--- Instruction 1 ---
Copy the Kubernetes security post word for word from "The second lesson" to "the exploit happened.".
--- Instruction 2 ---
Based on the Kubernetes security post, mark each statement yes or no, and quote the words that decide it: (a) The container's base image still held a vulnerability published in 2022. (b) The writer says the problem was that the right tools were not available. (c) The node could not reach the cloud instance metadata endpoint.

---------- Provided text ----------

Published  
January 13, 2026

In enterprise infra, there’s no security without consistency

Meet the vulnerable app, in the vulnerable environment

Back in 2024, I was working for a cybersecurity vendor, living on the conference circuit performing live demos and talks all about Kubernetes security. 

One talk in particular sticks in my mind. The goal was simple: show how a misconfigured workload can escalate into something much larger.

The container I deployed looked like something you would find in a typical engineering environment. (There’s probably one just like it in your environment, too).

It had elevated privileges because a team “needed it to work.” 

The base image had not been rebuilt for some time and still contained a critical vulnerability published in 2022 (CVE-2022-22965). 

The node also had access to the cloud instance metadata endpoint.

What does a vulnerable environment look like?

Like any exploit, it happens step by (easy) step

Once the container started, the sequence was predictable. 

Get a shell. Use the extra privileges to reach the host filesystem. Query the metadata service. Retrieve information that should never be reachable from inside a pod. Oops.

As I was talking, I could see the audience was focused on the exploit. But I was more focused on the conditions that allowed it to happen. 

In reality, none of them was unusual! They were each the result of normal engineering decisions made under pressure:

  • A quick exception
  • An image rebuild is delayed until later
  • Defaults left untouched

This was the first lesson from the demo. Attackers often rely on common misconfigurations rather than advanced techniques (why work hard when you can walk in the proverbial front door?). 

The second lesson came later. Several scanners could have easily flagged the vulnerable image and the configuration issues, enabling the developers and operations teams to fix the issues before the exploit happened.

In other words: the problem was not tool availability. It was uneven deployment across environments and clusters. Some clusters had the right scanners. Others did not. Some teams enforced privilege restrictions. Others did not. 

The gaps were operational, not theoretical.

---------- Dataset extract ----------

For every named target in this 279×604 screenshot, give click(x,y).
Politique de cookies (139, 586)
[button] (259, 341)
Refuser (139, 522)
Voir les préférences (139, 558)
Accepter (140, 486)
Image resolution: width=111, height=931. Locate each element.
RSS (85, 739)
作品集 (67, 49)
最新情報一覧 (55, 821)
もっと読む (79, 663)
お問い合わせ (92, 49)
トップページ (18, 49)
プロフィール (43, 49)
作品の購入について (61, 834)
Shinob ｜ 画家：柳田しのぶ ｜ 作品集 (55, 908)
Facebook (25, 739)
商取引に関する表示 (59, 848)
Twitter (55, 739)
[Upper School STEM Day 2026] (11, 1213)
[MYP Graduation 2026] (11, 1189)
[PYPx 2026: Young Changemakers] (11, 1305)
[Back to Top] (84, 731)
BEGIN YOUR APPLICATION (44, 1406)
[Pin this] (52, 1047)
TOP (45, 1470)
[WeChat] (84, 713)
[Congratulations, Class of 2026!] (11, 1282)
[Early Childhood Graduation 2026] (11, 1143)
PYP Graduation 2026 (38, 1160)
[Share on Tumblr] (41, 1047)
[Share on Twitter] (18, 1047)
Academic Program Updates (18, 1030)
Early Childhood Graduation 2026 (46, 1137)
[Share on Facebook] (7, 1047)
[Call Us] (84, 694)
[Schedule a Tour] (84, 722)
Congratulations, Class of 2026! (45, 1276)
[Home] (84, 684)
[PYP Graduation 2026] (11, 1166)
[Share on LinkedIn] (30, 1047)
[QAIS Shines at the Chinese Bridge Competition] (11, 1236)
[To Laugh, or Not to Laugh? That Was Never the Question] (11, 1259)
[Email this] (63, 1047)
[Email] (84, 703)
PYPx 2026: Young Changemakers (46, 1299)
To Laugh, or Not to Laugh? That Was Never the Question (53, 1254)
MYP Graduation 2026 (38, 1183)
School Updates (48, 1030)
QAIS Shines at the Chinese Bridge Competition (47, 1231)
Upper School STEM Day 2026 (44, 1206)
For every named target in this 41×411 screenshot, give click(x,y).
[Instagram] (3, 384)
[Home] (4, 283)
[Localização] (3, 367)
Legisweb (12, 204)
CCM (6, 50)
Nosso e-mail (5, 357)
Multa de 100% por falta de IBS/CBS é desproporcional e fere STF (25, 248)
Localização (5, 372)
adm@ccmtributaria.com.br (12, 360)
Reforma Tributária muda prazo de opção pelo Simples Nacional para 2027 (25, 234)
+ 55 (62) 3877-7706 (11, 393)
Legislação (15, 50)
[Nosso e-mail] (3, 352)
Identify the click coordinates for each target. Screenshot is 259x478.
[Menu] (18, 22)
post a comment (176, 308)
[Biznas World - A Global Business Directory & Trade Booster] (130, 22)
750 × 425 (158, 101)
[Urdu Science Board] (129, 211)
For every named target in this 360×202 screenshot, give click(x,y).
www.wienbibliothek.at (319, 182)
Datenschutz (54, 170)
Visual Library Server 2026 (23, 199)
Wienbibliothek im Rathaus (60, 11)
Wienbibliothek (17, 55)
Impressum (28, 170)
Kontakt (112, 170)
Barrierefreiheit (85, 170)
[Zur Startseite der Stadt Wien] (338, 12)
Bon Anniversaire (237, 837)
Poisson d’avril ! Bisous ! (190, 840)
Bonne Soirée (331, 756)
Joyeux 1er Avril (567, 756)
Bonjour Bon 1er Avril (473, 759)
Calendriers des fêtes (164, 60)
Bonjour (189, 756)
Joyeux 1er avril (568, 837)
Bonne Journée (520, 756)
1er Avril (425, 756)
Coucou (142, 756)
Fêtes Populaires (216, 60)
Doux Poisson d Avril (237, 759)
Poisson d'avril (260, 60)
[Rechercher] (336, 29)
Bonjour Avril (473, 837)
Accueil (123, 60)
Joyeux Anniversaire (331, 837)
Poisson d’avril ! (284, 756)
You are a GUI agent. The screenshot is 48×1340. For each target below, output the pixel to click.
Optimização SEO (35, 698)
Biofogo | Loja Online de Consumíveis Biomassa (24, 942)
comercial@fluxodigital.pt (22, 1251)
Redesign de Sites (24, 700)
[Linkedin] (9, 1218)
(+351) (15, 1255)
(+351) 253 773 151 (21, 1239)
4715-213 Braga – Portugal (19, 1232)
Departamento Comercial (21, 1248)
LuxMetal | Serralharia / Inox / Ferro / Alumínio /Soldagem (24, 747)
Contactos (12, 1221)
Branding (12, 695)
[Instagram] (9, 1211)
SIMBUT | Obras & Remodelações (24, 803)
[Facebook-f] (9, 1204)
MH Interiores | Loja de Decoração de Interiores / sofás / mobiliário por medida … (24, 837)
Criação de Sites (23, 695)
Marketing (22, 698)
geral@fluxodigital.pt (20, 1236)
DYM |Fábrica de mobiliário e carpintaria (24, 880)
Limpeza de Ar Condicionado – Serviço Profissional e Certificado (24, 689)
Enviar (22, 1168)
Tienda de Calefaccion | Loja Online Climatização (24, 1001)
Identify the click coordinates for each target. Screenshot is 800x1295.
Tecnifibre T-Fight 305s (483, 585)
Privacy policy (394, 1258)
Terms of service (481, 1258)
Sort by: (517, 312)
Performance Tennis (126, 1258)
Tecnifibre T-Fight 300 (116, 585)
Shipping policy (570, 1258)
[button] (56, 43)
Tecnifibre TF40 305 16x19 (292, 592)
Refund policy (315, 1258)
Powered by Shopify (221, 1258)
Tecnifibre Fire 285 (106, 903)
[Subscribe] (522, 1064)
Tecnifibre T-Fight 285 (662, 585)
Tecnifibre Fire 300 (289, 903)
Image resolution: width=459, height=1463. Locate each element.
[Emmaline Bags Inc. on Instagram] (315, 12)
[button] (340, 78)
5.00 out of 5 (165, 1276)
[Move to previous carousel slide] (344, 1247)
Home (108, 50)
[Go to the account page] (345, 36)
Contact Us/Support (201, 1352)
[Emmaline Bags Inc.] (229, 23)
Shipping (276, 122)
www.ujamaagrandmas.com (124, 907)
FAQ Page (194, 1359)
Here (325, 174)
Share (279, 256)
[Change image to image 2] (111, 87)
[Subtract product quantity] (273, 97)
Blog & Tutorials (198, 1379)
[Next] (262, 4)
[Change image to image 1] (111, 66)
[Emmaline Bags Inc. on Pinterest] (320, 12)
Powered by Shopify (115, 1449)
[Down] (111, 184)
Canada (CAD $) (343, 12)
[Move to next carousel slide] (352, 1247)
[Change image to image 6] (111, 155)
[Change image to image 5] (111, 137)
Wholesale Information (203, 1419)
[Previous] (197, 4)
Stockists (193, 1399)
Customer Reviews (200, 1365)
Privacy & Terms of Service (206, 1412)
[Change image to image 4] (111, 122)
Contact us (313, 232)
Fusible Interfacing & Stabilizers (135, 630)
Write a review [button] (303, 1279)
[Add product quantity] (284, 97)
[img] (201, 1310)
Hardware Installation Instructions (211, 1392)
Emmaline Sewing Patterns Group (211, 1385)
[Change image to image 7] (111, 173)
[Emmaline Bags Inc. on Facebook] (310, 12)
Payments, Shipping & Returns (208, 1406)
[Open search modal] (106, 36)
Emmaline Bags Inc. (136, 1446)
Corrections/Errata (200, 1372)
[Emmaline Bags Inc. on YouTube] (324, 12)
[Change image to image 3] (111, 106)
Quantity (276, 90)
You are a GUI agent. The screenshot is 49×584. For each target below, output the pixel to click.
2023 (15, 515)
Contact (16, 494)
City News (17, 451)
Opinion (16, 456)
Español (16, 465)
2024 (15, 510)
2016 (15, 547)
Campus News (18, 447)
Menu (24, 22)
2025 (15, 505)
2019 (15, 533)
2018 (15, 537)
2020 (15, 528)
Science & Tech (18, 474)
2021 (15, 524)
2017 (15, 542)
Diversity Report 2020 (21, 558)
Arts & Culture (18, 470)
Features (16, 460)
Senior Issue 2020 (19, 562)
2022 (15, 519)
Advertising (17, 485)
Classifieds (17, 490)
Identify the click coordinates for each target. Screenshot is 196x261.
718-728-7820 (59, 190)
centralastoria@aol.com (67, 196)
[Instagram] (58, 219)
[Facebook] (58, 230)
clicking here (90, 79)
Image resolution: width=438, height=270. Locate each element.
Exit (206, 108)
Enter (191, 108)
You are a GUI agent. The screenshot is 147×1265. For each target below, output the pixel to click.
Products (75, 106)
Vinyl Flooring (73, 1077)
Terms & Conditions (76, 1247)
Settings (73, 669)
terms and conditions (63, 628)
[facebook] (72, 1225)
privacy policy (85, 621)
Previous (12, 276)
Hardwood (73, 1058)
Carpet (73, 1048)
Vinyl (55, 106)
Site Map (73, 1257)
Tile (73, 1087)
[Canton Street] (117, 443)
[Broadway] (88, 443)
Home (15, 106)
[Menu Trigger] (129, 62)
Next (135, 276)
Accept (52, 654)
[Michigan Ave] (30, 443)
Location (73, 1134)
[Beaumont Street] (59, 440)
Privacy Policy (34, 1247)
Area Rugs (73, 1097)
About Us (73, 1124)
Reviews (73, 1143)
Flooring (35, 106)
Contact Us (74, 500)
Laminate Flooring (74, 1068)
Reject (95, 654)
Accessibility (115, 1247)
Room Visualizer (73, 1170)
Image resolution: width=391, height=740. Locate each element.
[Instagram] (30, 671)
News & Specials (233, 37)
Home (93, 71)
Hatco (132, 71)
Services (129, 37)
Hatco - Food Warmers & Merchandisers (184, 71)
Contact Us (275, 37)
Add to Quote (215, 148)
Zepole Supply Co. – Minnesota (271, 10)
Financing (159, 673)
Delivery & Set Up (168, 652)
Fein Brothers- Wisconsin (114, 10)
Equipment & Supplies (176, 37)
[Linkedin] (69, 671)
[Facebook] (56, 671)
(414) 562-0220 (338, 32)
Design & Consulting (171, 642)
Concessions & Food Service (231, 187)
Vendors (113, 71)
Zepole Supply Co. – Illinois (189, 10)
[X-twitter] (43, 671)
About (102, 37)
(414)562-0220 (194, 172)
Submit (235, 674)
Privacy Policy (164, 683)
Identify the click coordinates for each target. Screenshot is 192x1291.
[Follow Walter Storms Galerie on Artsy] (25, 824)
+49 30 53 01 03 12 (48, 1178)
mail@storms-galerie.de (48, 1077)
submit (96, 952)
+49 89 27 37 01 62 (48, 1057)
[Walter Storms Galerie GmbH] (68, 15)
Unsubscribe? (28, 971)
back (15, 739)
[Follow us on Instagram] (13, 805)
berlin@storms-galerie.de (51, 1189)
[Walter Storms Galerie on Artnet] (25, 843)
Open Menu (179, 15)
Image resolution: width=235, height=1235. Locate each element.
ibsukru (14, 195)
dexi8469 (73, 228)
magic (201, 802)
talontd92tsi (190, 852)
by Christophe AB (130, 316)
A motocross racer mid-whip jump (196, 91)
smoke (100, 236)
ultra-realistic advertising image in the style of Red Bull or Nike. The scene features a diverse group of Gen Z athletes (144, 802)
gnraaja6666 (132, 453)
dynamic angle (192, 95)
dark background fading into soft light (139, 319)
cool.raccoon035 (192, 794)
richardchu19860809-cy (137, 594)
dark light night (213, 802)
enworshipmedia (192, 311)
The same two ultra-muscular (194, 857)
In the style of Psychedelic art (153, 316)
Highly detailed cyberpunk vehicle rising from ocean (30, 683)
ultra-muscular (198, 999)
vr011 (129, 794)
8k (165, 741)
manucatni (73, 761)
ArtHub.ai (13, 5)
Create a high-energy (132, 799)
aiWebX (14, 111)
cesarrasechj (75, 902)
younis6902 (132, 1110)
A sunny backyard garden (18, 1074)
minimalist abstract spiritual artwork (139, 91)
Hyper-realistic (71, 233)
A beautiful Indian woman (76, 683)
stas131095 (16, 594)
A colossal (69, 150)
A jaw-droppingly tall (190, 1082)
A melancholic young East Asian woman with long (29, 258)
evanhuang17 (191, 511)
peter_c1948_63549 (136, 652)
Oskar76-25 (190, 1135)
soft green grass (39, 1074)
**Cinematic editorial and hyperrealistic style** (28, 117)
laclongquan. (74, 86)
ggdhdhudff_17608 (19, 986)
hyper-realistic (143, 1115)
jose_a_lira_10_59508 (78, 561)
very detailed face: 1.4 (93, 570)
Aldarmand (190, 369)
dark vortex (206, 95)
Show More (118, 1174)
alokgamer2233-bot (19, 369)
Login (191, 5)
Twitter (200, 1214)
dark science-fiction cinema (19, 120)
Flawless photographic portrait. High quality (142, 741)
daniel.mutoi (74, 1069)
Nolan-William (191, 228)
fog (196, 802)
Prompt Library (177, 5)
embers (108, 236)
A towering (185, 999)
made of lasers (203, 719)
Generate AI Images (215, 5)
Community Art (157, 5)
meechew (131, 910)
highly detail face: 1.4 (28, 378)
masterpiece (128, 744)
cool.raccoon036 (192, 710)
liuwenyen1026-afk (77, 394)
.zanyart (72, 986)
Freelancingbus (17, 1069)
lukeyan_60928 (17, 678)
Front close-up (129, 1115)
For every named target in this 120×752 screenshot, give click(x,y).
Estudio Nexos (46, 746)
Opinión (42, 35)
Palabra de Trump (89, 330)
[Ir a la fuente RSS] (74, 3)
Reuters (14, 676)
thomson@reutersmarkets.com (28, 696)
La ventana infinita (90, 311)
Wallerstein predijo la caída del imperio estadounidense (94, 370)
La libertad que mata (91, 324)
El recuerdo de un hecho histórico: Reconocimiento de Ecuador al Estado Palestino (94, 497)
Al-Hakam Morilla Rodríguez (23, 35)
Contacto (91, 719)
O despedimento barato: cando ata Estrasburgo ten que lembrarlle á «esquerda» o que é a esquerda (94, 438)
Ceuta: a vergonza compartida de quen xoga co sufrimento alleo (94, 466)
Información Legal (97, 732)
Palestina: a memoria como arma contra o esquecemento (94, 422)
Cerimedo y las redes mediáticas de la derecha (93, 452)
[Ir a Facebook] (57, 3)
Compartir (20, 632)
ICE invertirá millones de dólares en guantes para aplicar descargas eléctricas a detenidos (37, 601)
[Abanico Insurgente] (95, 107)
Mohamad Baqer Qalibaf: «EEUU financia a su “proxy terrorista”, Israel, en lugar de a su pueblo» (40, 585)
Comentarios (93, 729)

----------

--- Written answer 1 ---
The second lesson came later. Several scanners could have easily flagged the vulnerable image and the configuration issues, enabling the developers and operations teams to fix the issues before the exploit happened.

--- Written answer 2 ---
(a) Yes: "The base image had not been rebuilt for some time and still contained a critical vulnerability published in 2022 (CVE-2022-22965)."
(b) No: "the problem was not tool availability."
(c) No: "The node also had access to the cloud instance metadata endpoint."